I decided to use DUMP which produces a binary JSON-like string for a key and measure the length of that. This is crude and does not directly relate to memory usage, but it does a good enough job of highlighting keys that contains sets with thousands of elements.

Unfortunately DUMP is very slow (compared to the other scanning operations) and some of these keys are very large (translates to network throughput) so it's not practical (or really needed) to measure the the length of all of the keys in each namespace. Instead I must be able to configure how many items for a given namespace will be tested and that average is applied to the rest of the items.

This worked really well as a namespace that contained thousands of similar sized items only needs say 10 items to be measured to get an idea of the complete namespace.
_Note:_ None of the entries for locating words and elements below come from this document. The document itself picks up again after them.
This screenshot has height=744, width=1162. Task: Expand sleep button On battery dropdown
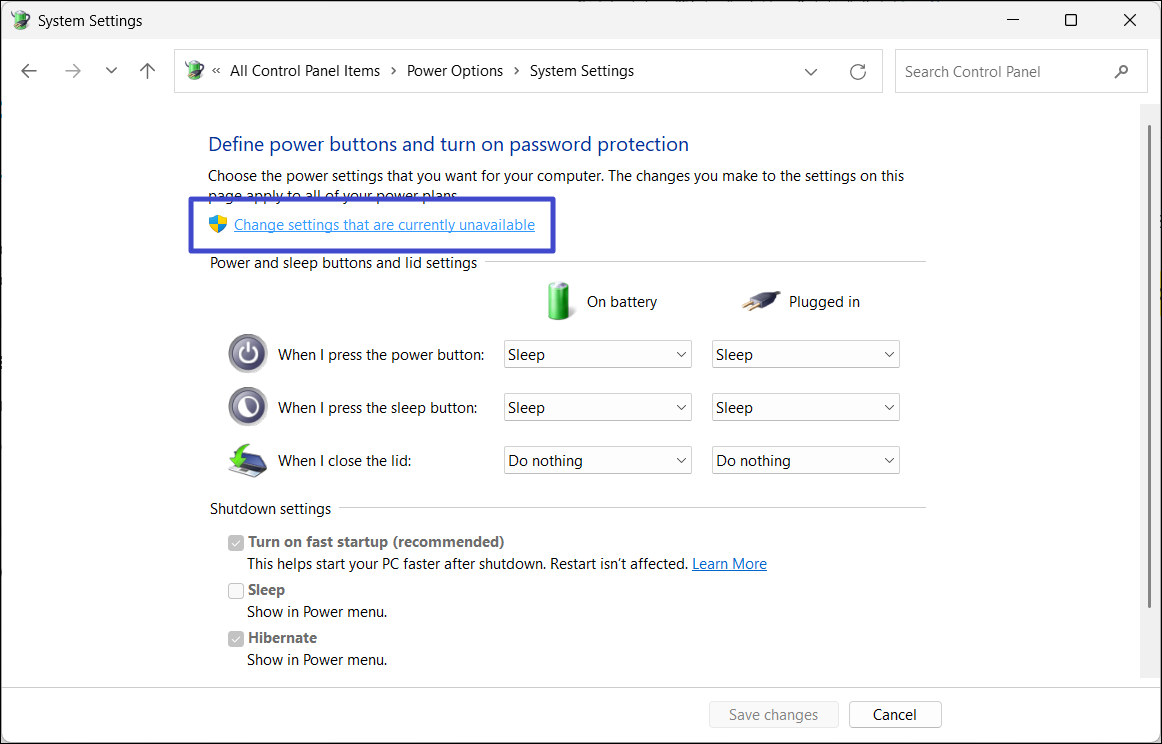coord(598,408)
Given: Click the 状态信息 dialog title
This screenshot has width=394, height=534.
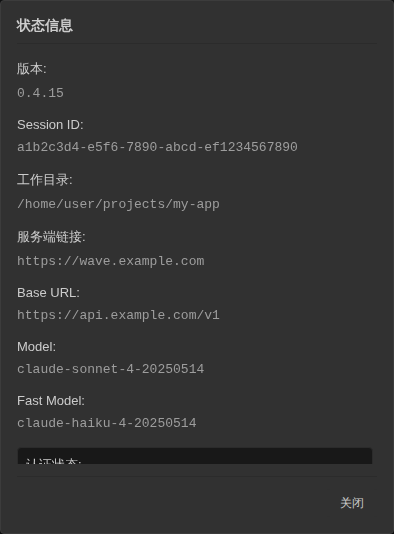Looking at the screenshot, I should (x=45, y=26).

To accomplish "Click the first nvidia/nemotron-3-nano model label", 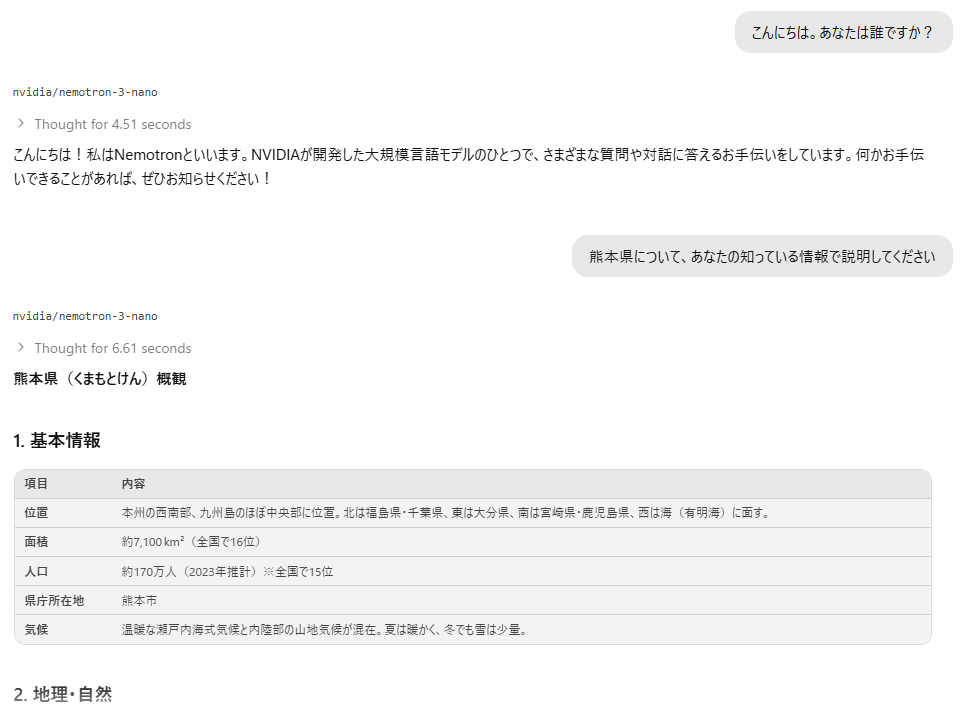I will pyautogui.click(x=85, y=92).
Ultimately I had to create a CLI tool. The command, redis-usage has a bunch of flexible options:

Usage of redis-usage:
-count int
SCAN COUNT option. (default 10)
-db int
Redis server database.
-dump-limit int
Use DUMP to get key sizes (much slower). If this is zero then DUMP will not be used, otherwise it will take N sizes for each prefix to calculate an average bytes for that key prefix. If you want to measure the sizes for all keys set this to a very large number.
-host string
Redis server host. (default "localhost")
-limit int
Limit the number of keys scanned.
-match string
SCAN MATCH option.
-port int
Redis server port number. (default 6379)
-prefixes string
You may specify custom prefixes (comma-separated).
-separator string
Seperator for grouping. (default ":")
-sleep int
Number of milliseconds to wait between reading keys.
-timeout int
Milliseconds for timeout (default 3000)
-top int
Only show the top number of prefixes.

It even has a pretty a progress bar (thanks https://github.com/cheggaaa/pb!). It looks something like this:

$ ./redis-usage -limit 1000 -dump-limit 3
1002 / 1002 [=====================================================] 100.00% 15s

orderkey:* -> 930 keys, ~14.5 KB estimated size
live___KountaCacheDependency_mysql:* -> 68 keys, ~3.79 KB estimated size
sqsworker:job:* -> 4 keys, ~52 bytes estimated size
With a larger sample size were able to find the keys that were causing the problem and add the appropriate fix to the application. Yay!